Wong went on to say that because Antarctica is not owned by any country, it is governed by a global agreement, transforming it into an international science laboratory for scientists to study its climate, meteorology, ozone layer, geology, oceanology, marine life, and ecosystem.

“Microorganisms found in Antarctica can be a promising source of new bioproducts, such as enzymes, proteins, and bioactive compounds. They may produce secondary metabolites with biological and pharmaceutical importance, such as antibacterial, antiviral, antifungal, and anticancer properties. As a result, they are valued for biotechnological applications,” she explained.

On a more personal level, Wong stated that her “great interest” in Antarctic science drives her research pursuits, and she finds happiness in constantly making new discoveries in the field.

Her research, which has advanced global understanding of how climate change affects microalgae, a primary producer in ecosystems, has been divided into three major categories: climate change, environmental pollutants, and phytoremediation.

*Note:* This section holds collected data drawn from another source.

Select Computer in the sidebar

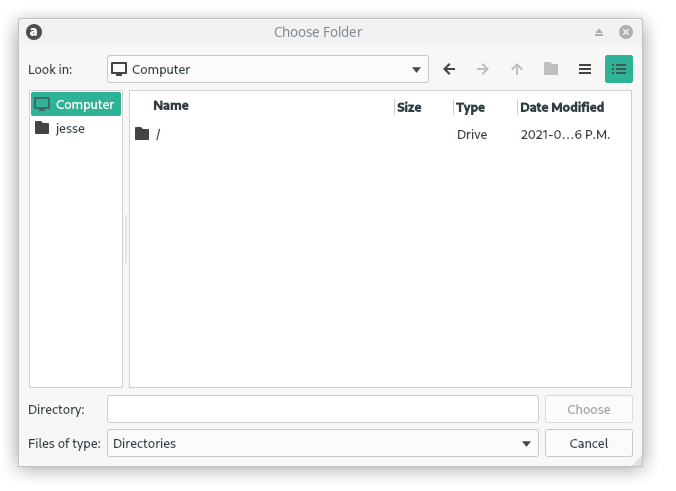(x=76, y=104)
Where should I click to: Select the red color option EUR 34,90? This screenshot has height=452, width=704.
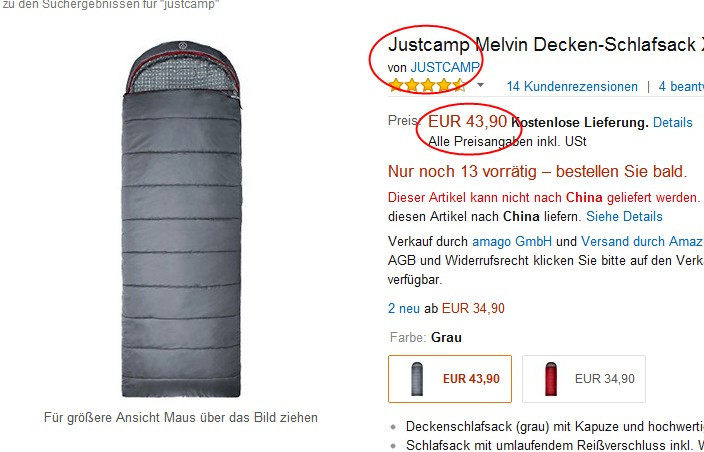tap(584, 379)
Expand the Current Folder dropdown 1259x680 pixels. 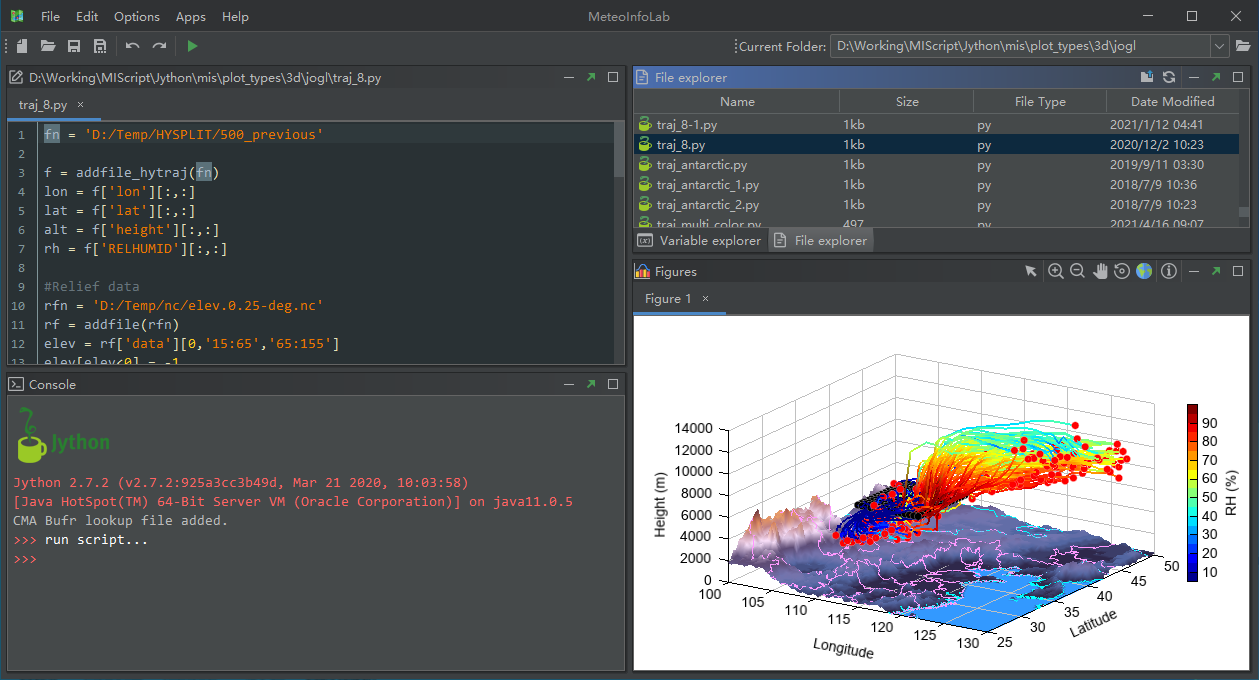pos(1219,46)
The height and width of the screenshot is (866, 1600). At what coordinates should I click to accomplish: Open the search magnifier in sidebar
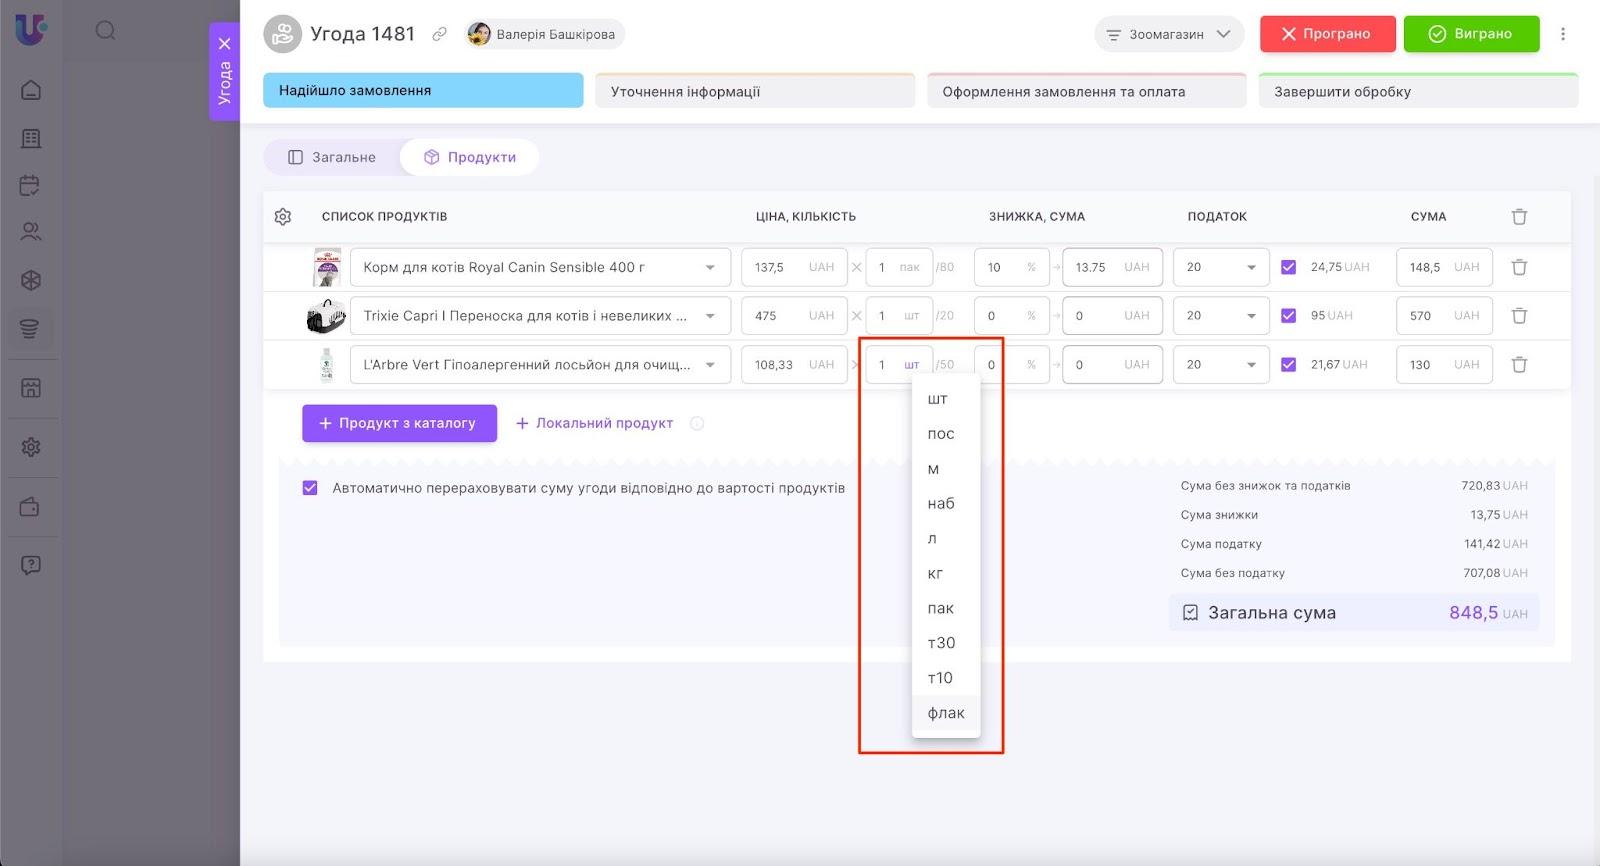[x=105, y=31]
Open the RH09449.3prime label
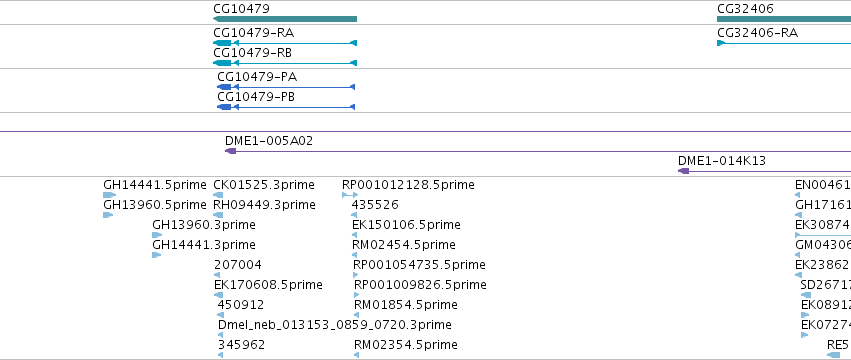851x360 pixels. pyautogui.click(x=264, y=205)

She has visited Casey Station in Antarctica twice, in 2002 and 2005, as part of a collaborative project between UM and the Australian Antarctic Division (AAD), with funding from the Malaysian Academy of Sciences (ASM).

She has also travelled to Ny-Alesund in the Arctic to conduct solar ultraviolet radiation (UVR) research, which was funded by UM as part of a collaborative project between the university and the Alfred Wegener Institute in Germany.

Wong recalled having to be emotionally and physically strong due to the short stay durations, as Antarctica and the Arctic are pristine areas with very little human activity and nothing much except the research lab and a few simple buildings for accommodation.

“Due to the poor Internet connectivity at that time, I had to make my own judgements and decisions while carrying out my research. “I also needed to communicate and collaborate closely with people I didn’t know,” she explained.

Following the death of Prof Chu Wan Loy, one of the national Antarctic researchers leading Antarctic science research at International Medical University (IMU), in 2020, Wong took the lead in continuing to establish Antarctic science research in the varsity, as well as its algae culture collection.

She has since helped postgraduates obtain funding for Antarctic expeditions and has assisted both postgraduates and undergraduates in presenting research findings at various conferences.

Wong, who was appointed vice president of the Malaysian Polar Alumni Association in July, suggested incorporating hands-on activities to encourage students to develop an interest in science, technology, engineering, and mathematics (STEM).

“Practical sessions in schools involving demonstrations by teachers and experiments in labs help younger students, who are full of curiosity and are eager to explore everything.”

“Competitions involving scientific innovations and inventions can also inspire creativity in secondary school students.”

Wong also advised students to “get out of their comfort zone and grab every single opportunity to improve themselves whenever possible.”

She encouraged students to read books other than school textbooks because it is one of the best ways to increase knowledge and personal value.